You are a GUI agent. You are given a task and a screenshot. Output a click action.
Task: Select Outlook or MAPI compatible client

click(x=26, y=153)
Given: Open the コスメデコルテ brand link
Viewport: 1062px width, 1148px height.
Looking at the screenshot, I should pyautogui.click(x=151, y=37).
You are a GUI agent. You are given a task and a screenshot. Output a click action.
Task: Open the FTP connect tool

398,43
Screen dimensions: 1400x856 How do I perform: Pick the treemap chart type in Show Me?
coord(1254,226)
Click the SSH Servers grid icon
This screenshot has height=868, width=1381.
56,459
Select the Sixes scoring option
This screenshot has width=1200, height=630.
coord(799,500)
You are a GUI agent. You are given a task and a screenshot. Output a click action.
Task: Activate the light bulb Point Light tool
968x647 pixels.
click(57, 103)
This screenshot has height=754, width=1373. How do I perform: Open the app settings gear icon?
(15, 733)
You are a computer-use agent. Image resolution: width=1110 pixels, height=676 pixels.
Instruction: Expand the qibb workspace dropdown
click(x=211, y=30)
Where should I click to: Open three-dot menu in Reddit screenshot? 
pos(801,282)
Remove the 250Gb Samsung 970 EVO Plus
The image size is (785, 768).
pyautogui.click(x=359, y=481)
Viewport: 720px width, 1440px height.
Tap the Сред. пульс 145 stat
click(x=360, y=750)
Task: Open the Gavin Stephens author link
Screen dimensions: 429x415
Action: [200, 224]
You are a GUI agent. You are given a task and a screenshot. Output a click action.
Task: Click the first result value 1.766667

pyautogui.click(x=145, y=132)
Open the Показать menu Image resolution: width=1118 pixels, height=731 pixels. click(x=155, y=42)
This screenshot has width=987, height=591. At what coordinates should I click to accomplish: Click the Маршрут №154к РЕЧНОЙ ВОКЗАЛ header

__________________________________________________

Filter the data down to the lines that contain the string "resolution", and copy them.

You are a computer-use agent. Image resolution: width=1110 pixels, height=676 pixels.
Open the Показать menu Image resolution: width=1118 pixels, height=731 pixels. click(x=155, y=42)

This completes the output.